Although the Republic of Yemen announced following the democratic course from May 22, 1990 onward and confirmed this in the constitutional article (5), which reads that “Political System of the Republic is based on political and partisan plurality with the aim of enhancing the peaceful transfer of power”, a quick glance at Yemen's political situation reveals that the country failed to overcome pressing totalitarianism-related problems. Consequently, Yemen could not have built real political and democratic experience.

Eighteen years have passed since the national unity was established while we are still facing the same problems of the past as a result of a weak state and its vulnerable components, as well as a poor political system that couldn't understand successive changes and deal with them positively and effectively.

Members of Yemeni society feel that the state and ruling regime failed to manage and improve the available political, economic, social and cultural components in their homeland.

The tragedy continues to worsen in the eye of Yemeni society members who are currently paying the price for mistakes committed by the government, coupled with its wrong and deceptive policies that fluctuate between available democratic texts and absent democratic practices, according to a statement released by Dr. Al-Dhahir.

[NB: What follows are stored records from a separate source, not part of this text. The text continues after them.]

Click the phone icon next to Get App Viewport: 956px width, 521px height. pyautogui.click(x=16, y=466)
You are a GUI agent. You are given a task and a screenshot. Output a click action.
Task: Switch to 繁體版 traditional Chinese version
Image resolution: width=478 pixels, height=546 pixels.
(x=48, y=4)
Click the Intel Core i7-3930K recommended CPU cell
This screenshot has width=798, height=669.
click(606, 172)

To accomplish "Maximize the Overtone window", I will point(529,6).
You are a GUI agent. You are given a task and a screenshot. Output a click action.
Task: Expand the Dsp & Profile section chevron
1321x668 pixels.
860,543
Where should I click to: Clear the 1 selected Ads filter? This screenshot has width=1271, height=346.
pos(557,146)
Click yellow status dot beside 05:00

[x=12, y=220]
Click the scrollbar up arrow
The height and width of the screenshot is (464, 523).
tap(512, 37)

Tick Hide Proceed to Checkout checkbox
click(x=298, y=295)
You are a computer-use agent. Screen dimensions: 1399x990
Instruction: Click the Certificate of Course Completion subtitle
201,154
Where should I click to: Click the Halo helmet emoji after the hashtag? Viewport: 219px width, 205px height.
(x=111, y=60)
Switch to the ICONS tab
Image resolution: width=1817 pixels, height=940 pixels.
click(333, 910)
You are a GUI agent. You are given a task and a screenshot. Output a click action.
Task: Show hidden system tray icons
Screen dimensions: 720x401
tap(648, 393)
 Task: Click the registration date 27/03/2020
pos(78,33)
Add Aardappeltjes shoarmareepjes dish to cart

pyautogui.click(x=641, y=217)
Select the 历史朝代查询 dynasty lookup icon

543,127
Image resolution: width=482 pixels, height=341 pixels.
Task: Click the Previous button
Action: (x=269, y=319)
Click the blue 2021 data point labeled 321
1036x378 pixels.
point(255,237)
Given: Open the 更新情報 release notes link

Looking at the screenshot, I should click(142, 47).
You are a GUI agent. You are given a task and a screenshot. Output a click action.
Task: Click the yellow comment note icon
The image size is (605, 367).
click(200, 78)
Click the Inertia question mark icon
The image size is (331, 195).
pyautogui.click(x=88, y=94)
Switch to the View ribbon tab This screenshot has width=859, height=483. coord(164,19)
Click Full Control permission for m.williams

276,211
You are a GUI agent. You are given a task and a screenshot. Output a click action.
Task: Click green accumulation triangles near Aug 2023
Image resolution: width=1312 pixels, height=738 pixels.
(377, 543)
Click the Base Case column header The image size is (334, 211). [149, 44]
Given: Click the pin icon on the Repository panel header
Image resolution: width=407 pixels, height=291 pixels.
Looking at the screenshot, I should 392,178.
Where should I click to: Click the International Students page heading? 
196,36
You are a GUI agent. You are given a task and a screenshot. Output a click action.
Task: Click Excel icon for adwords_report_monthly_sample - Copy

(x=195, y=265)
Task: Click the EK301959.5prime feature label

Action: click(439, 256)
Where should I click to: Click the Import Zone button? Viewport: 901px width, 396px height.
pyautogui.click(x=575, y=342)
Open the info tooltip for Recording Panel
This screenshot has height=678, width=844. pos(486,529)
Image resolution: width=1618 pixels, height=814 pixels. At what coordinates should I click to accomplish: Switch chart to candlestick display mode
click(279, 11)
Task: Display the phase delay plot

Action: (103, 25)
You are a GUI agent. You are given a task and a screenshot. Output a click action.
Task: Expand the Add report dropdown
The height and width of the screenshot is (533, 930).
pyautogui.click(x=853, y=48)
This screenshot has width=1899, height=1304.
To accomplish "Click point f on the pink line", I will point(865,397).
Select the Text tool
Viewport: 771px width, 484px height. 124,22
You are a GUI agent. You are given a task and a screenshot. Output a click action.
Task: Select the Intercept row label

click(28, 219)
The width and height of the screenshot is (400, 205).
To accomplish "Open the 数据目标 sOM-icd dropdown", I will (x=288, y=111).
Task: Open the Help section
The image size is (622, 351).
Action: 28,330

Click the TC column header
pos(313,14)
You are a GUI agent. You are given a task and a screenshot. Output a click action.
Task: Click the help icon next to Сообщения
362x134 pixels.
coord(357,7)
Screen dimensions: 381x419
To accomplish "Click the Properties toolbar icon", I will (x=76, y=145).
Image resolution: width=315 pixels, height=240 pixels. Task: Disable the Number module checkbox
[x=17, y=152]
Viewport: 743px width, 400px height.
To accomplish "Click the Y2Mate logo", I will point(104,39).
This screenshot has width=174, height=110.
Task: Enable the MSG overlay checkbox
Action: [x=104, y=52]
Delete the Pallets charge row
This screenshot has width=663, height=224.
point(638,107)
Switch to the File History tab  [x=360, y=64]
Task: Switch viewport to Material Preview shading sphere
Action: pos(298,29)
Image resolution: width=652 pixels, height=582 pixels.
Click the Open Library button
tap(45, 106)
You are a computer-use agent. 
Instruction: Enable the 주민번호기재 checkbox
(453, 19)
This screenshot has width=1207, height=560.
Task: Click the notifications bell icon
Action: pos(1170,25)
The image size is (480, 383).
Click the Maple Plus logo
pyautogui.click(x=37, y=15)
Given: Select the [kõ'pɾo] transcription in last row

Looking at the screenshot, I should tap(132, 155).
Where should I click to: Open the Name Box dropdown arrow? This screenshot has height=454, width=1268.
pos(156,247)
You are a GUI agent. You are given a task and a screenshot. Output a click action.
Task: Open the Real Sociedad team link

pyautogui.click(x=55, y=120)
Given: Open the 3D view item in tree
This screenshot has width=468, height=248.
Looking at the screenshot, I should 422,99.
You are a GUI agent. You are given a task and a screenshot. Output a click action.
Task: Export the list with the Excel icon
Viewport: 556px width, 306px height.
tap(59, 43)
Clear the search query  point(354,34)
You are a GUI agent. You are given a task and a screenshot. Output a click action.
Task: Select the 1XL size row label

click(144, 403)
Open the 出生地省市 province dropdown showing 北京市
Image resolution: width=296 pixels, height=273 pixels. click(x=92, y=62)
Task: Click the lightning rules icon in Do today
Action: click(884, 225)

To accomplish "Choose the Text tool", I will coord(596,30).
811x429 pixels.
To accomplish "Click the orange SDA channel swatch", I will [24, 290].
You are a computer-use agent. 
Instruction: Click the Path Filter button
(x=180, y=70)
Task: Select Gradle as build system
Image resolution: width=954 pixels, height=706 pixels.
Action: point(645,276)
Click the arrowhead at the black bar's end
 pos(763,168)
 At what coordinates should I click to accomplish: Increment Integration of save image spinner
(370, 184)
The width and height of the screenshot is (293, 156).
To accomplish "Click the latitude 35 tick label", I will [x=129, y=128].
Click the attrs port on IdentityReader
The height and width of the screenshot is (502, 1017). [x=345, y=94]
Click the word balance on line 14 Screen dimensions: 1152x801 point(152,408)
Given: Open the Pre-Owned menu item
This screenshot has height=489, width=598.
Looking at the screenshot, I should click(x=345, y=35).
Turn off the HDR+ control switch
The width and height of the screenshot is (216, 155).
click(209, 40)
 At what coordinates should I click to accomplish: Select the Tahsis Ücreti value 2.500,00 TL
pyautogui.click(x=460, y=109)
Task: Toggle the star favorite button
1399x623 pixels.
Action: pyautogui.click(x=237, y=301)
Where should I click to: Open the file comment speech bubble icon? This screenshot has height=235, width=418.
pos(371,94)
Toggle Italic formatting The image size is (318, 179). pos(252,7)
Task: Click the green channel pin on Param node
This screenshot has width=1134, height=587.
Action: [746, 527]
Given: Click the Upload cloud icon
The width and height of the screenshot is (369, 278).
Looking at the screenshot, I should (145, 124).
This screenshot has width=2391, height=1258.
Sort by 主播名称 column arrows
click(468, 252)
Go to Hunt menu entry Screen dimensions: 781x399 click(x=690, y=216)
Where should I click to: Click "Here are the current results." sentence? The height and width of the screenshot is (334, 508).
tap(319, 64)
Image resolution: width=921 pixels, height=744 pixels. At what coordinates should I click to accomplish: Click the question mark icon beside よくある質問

In such a context, one may understand the salient obstacles faced by the process of political and democratic development in Yemen. Any state should have a representative character, sovereignty and ability to bring its citizens together and engage all social groups in political development. But, what happens in Yemen is that the state remained representing the natural expansion of fragmentations and splits with the local community, and therefore couldn't get rid of the traditional norms in terms of structures and their cohesive elements that govern community relations.

Seemingly, our state has become a single authority representing a particular social group and excluding other groups, which is why political observers predict that the same problem will be bequeathed to many generations to come.